Write the next part of the summary of arthritis and autoimmune disease research, picking up right after its final sentence.

### READING TEXT
------------------------------------
Bai et al. identified a group of more than 2,200 genes that are preferentially expressed in the synovial tissues of patients with RA and low inflammatory synovitis but significant joint pain. The researchers then used a machine learning approach to identify a set of 815 pain-related genes. They found that these genes are most highly expressed in the lining layer of synovial fibroblasts. Moreover, pain scores were positively associated with expression of these pain-related genes among patients with established RA and low inflammatory synovitis. In contrast, this association was not seen among patients with RA and high inflammatory synovitis.8
Dr. Bridges explained that these findings may help explain the mechanism underlying pain and tenderness in patients with RA without synovitis and that these pathways may provide targets for novel treatments to alleviate joint pain in patients with RA and other chronic forms of arthritis.
Why Autoimmune Diseases Are More Common in Women
Dr. Bridges also summarized a study by Dou et al. that looked at why autoimmune diseases are more common among women than men.9 Among the possible reasons for this difference is X chromosome inactivation (XCI) in which one of the two X chromosomes in females is randomly silenced in each cell in early embryonic development to balance gene expression between XX females and XY males. XCI is regulated by Xist, a long non-coding RNA. Because several binding proteins, such as La/SS-B, are known autoantigens in autoimmune disease, the researchers used an inducible transgenic expression of Xist in male mice to introduce Xist RNP complexes and produce autoantigens.
------------------------------------
### RECORD EXCERPTS
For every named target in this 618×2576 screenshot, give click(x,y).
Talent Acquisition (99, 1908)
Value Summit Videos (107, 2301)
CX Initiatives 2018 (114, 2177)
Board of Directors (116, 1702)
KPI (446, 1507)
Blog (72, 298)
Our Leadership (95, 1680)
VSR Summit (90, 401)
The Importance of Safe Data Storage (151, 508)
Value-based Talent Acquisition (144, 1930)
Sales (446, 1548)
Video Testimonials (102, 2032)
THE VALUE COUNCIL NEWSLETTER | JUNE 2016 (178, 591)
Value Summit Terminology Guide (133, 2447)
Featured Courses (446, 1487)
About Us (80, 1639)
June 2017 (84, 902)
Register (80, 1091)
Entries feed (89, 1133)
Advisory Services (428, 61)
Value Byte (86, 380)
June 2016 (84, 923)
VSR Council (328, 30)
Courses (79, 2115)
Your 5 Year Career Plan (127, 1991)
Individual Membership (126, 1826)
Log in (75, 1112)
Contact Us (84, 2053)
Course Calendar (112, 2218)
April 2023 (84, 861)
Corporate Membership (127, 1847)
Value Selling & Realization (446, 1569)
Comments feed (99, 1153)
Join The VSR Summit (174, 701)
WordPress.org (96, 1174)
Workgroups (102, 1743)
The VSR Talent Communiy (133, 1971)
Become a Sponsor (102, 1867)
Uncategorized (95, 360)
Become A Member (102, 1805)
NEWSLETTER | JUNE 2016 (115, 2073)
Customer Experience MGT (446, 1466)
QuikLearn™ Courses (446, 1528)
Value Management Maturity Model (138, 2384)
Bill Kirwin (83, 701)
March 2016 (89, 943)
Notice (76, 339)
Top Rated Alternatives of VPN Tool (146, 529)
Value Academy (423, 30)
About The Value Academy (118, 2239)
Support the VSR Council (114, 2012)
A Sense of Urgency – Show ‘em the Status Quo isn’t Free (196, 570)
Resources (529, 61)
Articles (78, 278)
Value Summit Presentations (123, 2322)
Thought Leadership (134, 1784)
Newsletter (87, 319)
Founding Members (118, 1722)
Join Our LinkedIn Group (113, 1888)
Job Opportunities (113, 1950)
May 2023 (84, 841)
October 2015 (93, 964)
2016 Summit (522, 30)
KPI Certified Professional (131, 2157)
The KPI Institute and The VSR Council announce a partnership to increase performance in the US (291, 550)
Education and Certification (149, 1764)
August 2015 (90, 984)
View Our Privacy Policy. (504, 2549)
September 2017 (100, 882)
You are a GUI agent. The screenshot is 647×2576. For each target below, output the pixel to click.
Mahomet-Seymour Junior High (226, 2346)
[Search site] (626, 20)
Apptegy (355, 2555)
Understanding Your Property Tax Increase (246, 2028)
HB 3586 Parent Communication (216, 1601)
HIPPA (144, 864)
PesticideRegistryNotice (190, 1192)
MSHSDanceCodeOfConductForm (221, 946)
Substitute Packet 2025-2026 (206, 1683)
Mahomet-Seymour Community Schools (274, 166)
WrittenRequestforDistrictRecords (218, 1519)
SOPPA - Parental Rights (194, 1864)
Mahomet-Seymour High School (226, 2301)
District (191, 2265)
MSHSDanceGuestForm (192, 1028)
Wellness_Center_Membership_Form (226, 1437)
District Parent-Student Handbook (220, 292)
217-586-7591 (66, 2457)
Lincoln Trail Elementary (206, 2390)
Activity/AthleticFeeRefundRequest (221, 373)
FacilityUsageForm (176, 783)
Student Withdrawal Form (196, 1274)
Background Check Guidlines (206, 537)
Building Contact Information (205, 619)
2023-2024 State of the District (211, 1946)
------------------------------------
### RESPONSE BELOW
In male mice models of lupus, those expressing transgenic Xist developed more severe multi-organ pathology than wild types. Additionally, reactivity of serum from human lupus patients to multiple components of Xist RNP complex was found to be higher than that of individuals from the general population. These findings would, therefore, support a model of autoimmunity in which expression of Xist and formation of the Xist RNP complex in females leads to changes in T and B cells and epigenetic changes that could lead to the production of autoantibodies.
In Sum
From start to finish, the session was enlightening and high yield. 2024 was clearly a big year for rheumatology, and 2025 promises to be the same.
Jason Liebowitz, MD, is an assistant professor of medicine in the Division of Rheumatology at Columbia University Vagelos College of Physicians and Surgeons, New York.
References
- Cope AP, Jasenecova M, Vasconcelos JC, et al. Abatacept in individuals at high risk of rheumatoid arthritis (APIPPRA): A randomised, double-blind, multicentre, parallel, placebo-controlled, phase 2b clinical trial. 2024 Mar 2;403(10429):838–849.
- Rech J, Tascilar K, Hagen M, et al. Abatacept inhibits inflammation and onset of rheumatoid arthritis in individuals at high risk (ARIAA): A randomised, international, multicentre, double-blind, placebo-controlled trial. 2024 Mar 2;403(10429):850–859.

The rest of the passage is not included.